> _TASK REQUIREMENTS_
Scan the records below, and wherever a line has the word "Given", pull it out.

> _DATASET_
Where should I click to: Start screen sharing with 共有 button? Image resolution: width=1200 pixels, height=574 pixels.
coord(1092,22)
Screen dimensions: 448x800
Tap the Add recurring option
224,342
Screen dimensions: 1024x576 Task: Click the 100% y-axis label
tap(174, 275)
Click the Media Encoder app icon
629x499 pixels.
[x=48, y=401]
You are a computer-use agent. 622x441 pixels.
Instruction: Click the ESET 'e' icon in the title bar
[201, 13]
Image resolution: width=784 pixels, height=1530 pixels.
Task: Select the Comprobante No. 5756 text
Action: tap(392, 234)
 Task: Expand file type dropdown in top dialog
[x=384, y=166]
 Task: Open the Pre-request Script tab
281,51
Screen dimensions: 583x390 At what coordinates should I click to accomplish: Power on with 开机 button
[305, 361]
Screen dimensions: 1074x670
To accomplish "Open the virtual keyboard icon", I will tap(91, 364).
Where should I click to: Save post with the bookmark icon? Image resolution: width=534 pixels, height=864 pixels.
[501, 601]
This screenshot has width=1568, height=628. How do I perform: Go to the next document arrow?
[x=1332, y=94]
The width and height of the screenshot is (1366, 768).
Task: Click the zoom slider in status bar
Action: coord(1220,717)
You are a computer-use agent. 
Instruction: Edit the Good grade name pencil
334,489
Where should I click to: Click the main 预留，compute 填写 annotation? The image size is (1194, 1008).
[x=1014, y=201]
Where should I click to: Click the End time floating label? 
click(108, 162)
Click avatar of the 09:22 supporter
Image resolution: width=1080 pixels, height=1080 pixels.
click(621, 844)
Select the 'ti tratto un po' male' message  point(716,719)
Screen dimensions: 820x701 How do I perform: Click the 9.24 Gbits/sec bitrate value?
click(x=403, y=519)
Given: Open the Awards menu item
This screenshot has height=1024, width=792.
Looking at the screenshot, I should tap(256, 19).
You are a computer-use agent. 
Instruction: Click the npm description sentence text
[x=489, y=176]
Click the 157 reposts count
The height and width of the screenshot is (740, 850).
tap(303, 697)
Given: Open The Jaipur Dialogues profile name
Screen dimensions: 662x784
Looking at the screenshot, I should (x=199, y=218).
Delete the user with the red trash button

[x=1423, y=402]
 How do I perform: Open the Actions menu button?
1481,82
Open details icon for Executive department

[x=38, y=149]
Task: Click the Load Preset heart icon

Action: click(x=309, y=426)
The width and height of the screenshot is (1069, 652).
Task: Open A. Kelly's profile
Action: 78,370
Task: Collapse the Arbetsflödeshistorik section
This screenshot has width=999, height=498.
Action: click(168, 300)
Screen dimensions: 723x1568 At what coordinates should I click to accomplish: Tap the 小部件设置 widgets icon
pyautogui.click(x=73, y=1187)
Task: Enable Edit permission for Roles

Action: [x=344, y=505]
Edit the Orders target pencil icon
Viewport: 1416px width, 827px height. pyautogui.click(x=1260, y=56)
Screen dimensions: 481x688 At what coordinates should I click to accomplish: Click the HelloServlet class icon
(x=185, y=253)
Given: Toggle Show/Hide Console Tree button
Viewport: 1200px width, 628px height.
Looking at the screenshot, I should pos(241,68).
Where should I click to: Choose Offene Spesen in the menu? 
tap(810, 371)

> _OUTPUT FOR THIS EXERCISE_
Given: Open the Awards menu item
Given: Open The Jaipur Dialogues profile name
Given: Toggle Show/Hide Console Tree button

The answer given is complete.